→ **Directions**:
- a) In the article on the Legionnaires' disease outbreak at the Pittsburgh VA, what are the answers to these questions?
(i) How many veterans did the outbreak likely sicken, and how many of them later died?
(ii) When did the VA's Office of Inspector General complete its own investigation?
(iii) On what date did the Pittsburgh VA first inform the public about the outbreak?
- b) Which dates that name a month appear in the article on the Legionnaires' disease outbreak at the Pittsburgh VA? List each one once.
(Text segment)
U.S. Sen. Bob Casey said Tuesday that the U.S. Department of Veterans Affairs insulted the families of the victims of the Legionnaires’ disease outbreak at the Pittsburgh VA by not revealing two internal investigations that showed what caused the deadly outbreak of 2011 and 2012.
“When a federal government agency has information that could shed light on and give information to families searching for answers, but doesn’t release it,” Mr. Casey, D-Pa., said in an interview, “to withhold that is insulting and I don’t think in any way fortifies the confidence that people have in the VA, and, if anything, will undermine that confidence.”
His comments came after he sent a letter to VA Secretary Eric Shinseki asking the VA to release the internal investigations to him and the public that were completed in December 2012, just weeks after the outbreak was first announced. It was later revealed that the outbreak likely sickened at least 22 veterans, six of whom later died.
Mr. Casey also asked Mr. Shinseki to release any other internal investigations that might have been completed, and tell him whether the VA’s Office of Inspector General — which completed its own investigation in April 2013 — was aware of the earlier investigations.
The VA said in an emailed statement: “The Department of Veterans Affairs is committed to providing the best quality, safe and effective health care our Veterans have earned and deserve. VA received the letter today and will respond formally to Senator Casey’s office.”
The two VA investigations were completed within weeks of each other and essentially placed the blame for the outbreak on VA employees and their decisions and not a VA water treatment system that officials initially tried to blame.
The reports were not revealed until the Pittsburgh Post-Gazette first disclosed their contents earlier this month, a year and a half after they were completed.
Mr. Casey also noted that both investigations were completed only weeks after he first asked Mr. Shinseki to conduct an investigation into the cause of the outbreak — but neither he nor any other elected official was ever shown the results of the two December 2012 investigations.
“The idea that they were asked publicly by a representative of the state and his constituents to do an investigation and they did not reveal these is insulting — more to the families of the victims than to me,” he said.
In his letter to Mr. Shinseki, Mr. Casey pointed out the timing.
“What’s particularly concerning about these reports is the timing of these internal investigations,” Mr. Casey wrote, in part.
“In the days and weeks following the initial outbreak, the impacted families and residents in southwestern Pennsylvania searched for answers about what occurred and what was being done to prevent a similar outbreak in the future. It’s important to know if the findings of these internal investigations could have better informed my constituents as well as my office about what was occurring.”
It was on Nov. 16, 2012, that the Pittsburgh VA first informed the public about the outbreak in a news release that placed blame on the copper-silver ionization water treatment system, which it said then “may not be as effective as previously thought.”
That system was designed to control the Legionella bacterium in the VA’s water system to prevent the water-borne disease from reaching patients and workers.
(End Text segment)
(Available data)
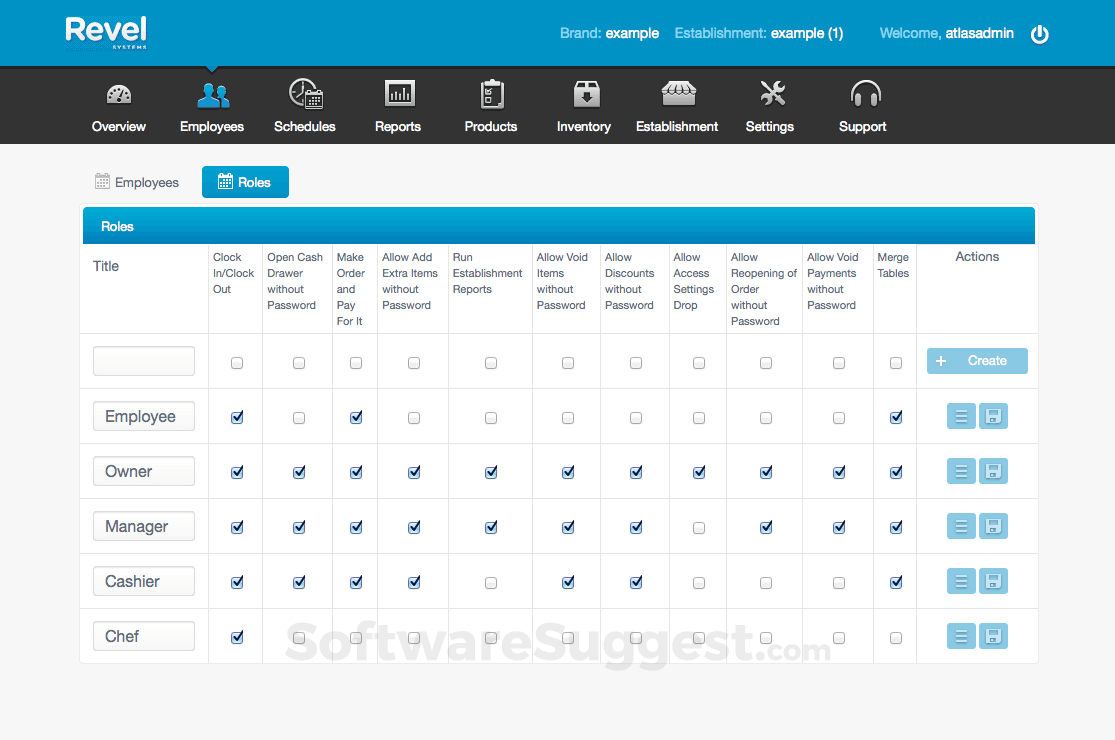Log out using the power icon

pos(1040,33)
(End Available data)
→ **Results**:
- a)
(i) At least 22 veterans, six of whom later died.
(ii) April 2013.
(iii) Nov. 16, 2012.

- b)
- December 2012
- April 2013
- Nov. 16, 2012